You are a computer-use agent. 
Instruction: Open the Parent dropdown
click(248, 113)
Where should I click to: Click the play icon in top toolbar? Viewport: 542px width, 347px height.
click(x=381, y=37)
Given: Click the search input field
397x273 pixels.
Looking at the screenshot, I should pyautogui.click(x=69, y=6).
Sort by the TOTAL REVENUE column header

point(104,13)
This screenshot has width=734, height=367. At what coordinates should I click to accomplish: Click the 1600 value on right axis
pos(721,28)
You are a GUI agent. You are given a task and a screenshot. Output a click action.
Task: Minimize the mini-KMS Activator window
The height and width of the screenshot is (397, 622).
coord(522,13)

________________________________________

Work order: Write out the material again, exactly as shown above.

Answer for this exercise:
You are a computer-use agent. 
Instruction: Open the Parent dropdown
click(248, 113)
Where should I click to: Click the play icon in top toolbar? Viewport: 542px width, 347px height.
click(x=381, y=37)
Given: Click the search input field
397x273 pixels.
Looking at the screenshot, I should pyautogui.click(x=69, y=6).
Sort by the TOTAL REVENUE column header

point(104,13)
This screenshot has width=734, height=367. At what coordinates should I click to accomplish: Click the 1600 value on right axis
pos(721,28)
You are a GUI agent. You are given a task and a screenshot. Output a click action.
Task: Minimize the mini-KMS Activator window
The height and width of the screenshot is (397, 622).
coord(522,13)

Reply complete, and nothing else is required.